The Vancouver Biennale, Ubiquity Interactive, Metrocode, Richard Side and Ellie Harvie need some help - desperately.

Howdy!

Apparently I missed the articles the first time around. But picked up on it when it made today's Toronto Star. The Vancouver Sculpture Biennale is doing audioguides by cellphone.

Initially I was quite excited - but then I started listening. They are horrific, bad, lousy, really sucky and almost the worst 42 minutes and 48 seconds I have ever spent in my life.

I have no idea who Richard Side and Ellie Harvie are, but someone needs to teach them what a script is. There are a godawful number of 'umms,' and 'likes.' They repeat themselves so many times that I almost gagged. And if I remember correctly (I sure as shootin' ain't gonna listen to them a second time) think of the 22 things that they did, a full 20 of them were about important, significant, huge, and great artists who have been exhibited internationally, all over the world, and in all the major galleries. With their things on Khang Pham-New they actually recite his bio twice, word for word.

They attempt to walk a fine line between humor and academia. In the pitch I'm certain that they used the sentence 'like John Stewart meets...' Unfortunately, Mr. Side and Ms. Harvie wouldn't recognize Mr. Stewart if they were part of the studio audience and then invited backstage. Their attempts at humor are as flat as Sebastian Fleiter's sculpture in the biennale. Their attempts at biography or analysis, when not repeated to death, are so childish and simplistic, that I assume that they thought that their target audience was Barney, Thomas the Tank Engine, and the Teletubbies. Thankfully it is extremely unlikely that any children will actually be able to hear what they have to say, as those kids cellphones need to have the numbers they can call programmed into them, and I can't think of a single parent who would do that to their child.

In a nutshell, they seem to me like they are the aural equivalent of The Brady Brides TV series.

Then on top of it, they got funding for it from the New Media Research Networks fund and Mobile Muse, which probably means that it cost Canadian taxpayers something like $10,000 per minute to do them. I wish that when we had done it here we had their budget. Yuck.

It has got to be that expensive, otherwise how could Metrocode, Ubiquity Interactive, Richard Side and Ellie Harvie pay their bills?

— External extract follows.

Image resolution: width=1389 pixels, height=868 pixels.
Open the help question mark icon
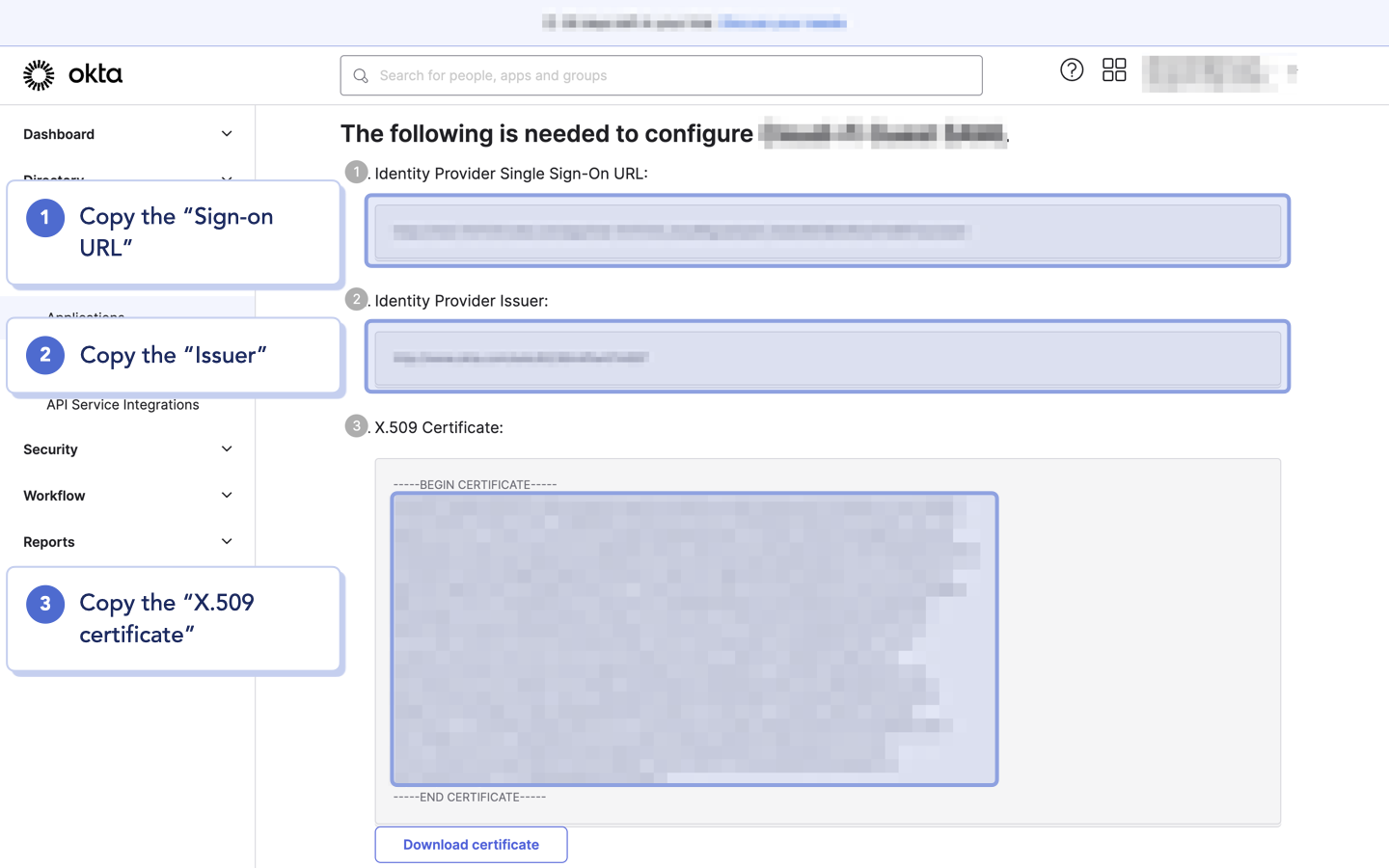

And then they have this pathetic attempt at a web 2.0 thing, by asking people to submit photos, blog about the pieces and vote for their favorite sculpture. So far (and we are a month and half into it) no one has taken them up on the offer to blog, and they are averaging less than 1 picture per day in their contest. Double Yuck!!

I'd love to get a gander at the phone logs, and when all is said and done I bet you dollars to doughnuts that they do not release the number of votes received when announcing the most popular sculpture.

Actually I can find one good thing about the Vancouver Biennale's web initiatives, they can only get better.